[Debian-eeepc-devel] debian-eeepc selinuxfs boot failure message (followup)
srivasta at acm.org
Fri Sep 5 15:19:41 UTC 2008
On Wed, 27 Feb 2008 13:12:45 +0100, Jelle de Jong
<jelledejong at powercraft.nl> said:
> Dear Manoj, The Debian EeePC team is trying to get all the hardware of
> the ASUS EeePC fully working without error or warning messages.
> We have encountered the following messages:
> mount failed for selinuxfs on /selinux: no such file or directory
> cat /proc/cmdline root=/dev/sda1 ro quiet irqpoll noswap noresume
Well, /selinux is provided by policycoreutils, and it seems you
have not loaded that (standard) package.
> We are hoping you would be willing to solve this problem when
> selinux=0 is set on the boot options.
The sequence of events is this:
0. Init looks at env var SELINUX_INIT, and if that is zero, skips the
rest of the steps below.
1. init tries to load security policy.
2. First, selinux configuration (from /etc/selinux/config) is re-read.
3. We check to see if we are in enforcing mode in the config file
4. mount the /proc file system
5. look at /proc/cmdline, parse it to see if have an enforcing=
6. umount /proc is we mounted it
7. determine desired mode (enforcing or not based on above)
8. try to mount selinuxfs on /selinux (tests whether kernel knows of
a.

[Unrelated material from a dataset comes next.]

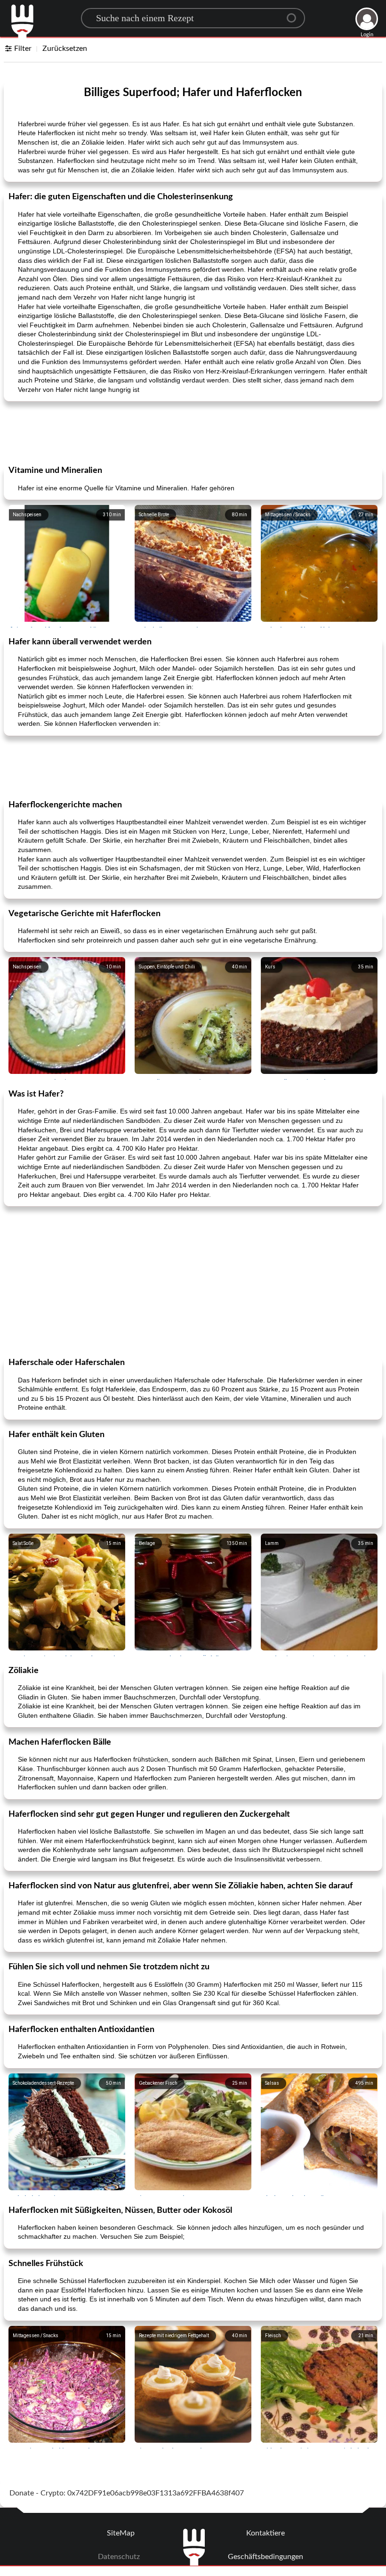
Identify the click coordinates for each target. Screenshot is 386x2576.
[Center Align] (295, 14)
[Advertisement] (193, 432)
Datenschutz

If ENODEV, selinux is disabled in kernel
b. ERROR: We do not know if selinux is enabled or not, but this is an
9. if selinux is disabled in the config,
a. disable security
b. unmount selinuxfs
c go to end
10. Change kernel enforcing status to match
11. load security policy
The problem is step 8, since the only way to know whether the
kernel knows about selinux is to try to mount selinuxfs
_somewhere_. The somewhere happens to be /selinux.
> With the correct upper case the SELINUX_INIT=O boot option will make
> the error message go away. However i think this is not a mainstream
> solution. Something like "noselinux" would be much more logical.
Well, with SELINUX_INIT=O init itself does not try to load
policy. That is one solution. installing policycoreutils is
another. Living with the error message is yet another. Having
libselinux try and create a temp directory, mount selinuxfs there, and
remove the directory later, is yet another option. I don't think that
last option is really the best one here.